Prefer Lightweight Default Infrastructure and Explicit Replaceability in Baseline
Context and Problem Statement​
The baseline state must be runnable by users with minimal local setup and without requiring heavy infrastructure installation. Using production-grade infrastructure by default (for example, Kafka clusters and heavyweight database setups) raises onboarding cost and conflicts with the goal of fast experimentation.
At the same time, the architecture must not lock users into toy technologies. The project should make it clear that messaging, storage, and runtime components are replaceable through spec-driven evolution.
Decision Drivers​
- Minimize friction for first-time local runs.
- Avoid requiring complex external infrastructure for baseline usage.
- Preserve ability to swap infrastructure for functional or non-functional reasons.
- Keep learning-path transitions explicit and measurable.
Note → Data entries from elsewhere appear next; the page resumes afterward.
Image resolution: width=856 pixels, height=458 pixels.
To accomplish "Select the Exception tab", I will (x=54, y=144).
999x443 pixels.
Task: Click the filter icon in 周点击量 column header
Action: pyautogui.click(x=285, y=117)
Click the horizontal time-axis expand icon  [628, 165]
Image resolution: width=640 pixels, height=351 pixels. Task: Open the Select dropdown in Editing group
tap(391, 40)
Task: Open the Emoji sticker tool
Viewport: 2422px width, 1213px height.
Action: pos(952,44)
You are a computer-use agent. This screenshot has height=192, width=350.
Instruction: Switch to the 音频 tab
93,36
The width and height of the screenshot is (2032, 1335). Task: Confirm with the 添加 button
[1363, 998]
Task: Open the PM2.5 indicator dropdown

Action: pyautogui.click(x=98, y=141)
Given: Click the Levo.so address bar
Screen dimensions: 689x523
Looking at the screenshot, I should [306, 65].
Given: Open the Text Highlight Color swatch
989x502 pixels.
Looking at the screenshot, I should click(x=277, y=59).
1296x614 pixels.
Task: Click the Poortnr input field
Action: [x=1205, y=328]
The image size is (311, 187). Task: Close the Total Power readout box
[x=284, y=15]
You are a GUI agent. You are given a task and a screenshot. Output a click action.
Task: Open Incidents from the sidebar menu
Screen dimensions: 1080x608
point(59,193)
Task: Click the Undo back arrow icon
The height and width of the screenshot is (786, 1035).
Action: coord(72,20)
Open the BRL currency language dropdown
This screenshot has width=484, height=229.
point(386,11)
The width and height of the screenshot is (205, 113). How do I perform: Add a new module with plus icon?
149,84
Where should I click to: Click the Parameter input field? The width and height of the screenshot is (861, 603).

- Support spec-driven regeneration across infrastructure choices.
Considered Options​
- Use production-grade infrastructure by default in baseline.
- Use lightweight local defaults and define replacement paths in specs.
- Provide no default infrastructure and require users to choose everything up front.
Decision Outcome​
Chosen option: "Use lightweight local defaults and define replacement paths in specs", because it optimizes for accessibility while preserving architecture evolution and component replaceability.
Consequences​
- Good, because baseline setup is simple and fast for most users.
- Good, because users can run and inspect behavior without specialized platform operations.
- Good, because later learning paths can intentionally introduce Kafka, stronger databases, or other infrastructure upgrades as explicit changes.
- Bad, because baseline defaults are not intended for production characteristics.
- Bad, because docs must clearly communicate that infrastructure choices are educational defaults, not universal recommendations.
Confirmation​
Decision compliance is confirmed when:
- baseline runtime can start with lightweight local dependencies,
- specs describe upgrade paths for messaging and persistence engines,
- generated implementations keep infrastructure boundaries explicit enough to swap components, and
- learning-path documentation identifies where and why each infrastructure substitution is introduced.
Pros and Cons of the Options​
Use production-grade infrastructure by default in baseline​
- Good, because production-like behavior is available from day one.
- Good, because fewer later infrastructure migrations are required.
- Bad, because onboarding complexity is significantly higher.
- Bad, because it increases operational burden for users who only want to learn core flows.
Use lightweight local defaults and define replacement paths in specs​
- Good, because it is approachable for beginners and fast to run locally.
- Good, because it supports progressive enhancement through explicit spec changes.
- Neutral, because baseline defaults intentionally trade robustness for accessibility.
- Bad, because users need clear guidance to move to stronger infrastructure.
Provide no default infrastructure and require users to choose everything up front​
- Good, because maximum flexibility is preserved.
- Neutral, because advanced users can tailor the stack immediately.
- Bad, because newcomer onboarding becomes ambiguous and fragmented.
- Bad, because cross-user reproducibility suffers.
More Information​
This decision complements the intentional legacy-shaped baseline decision and informs future learning-path deltas for containerization, messaging hardening, and database modernization.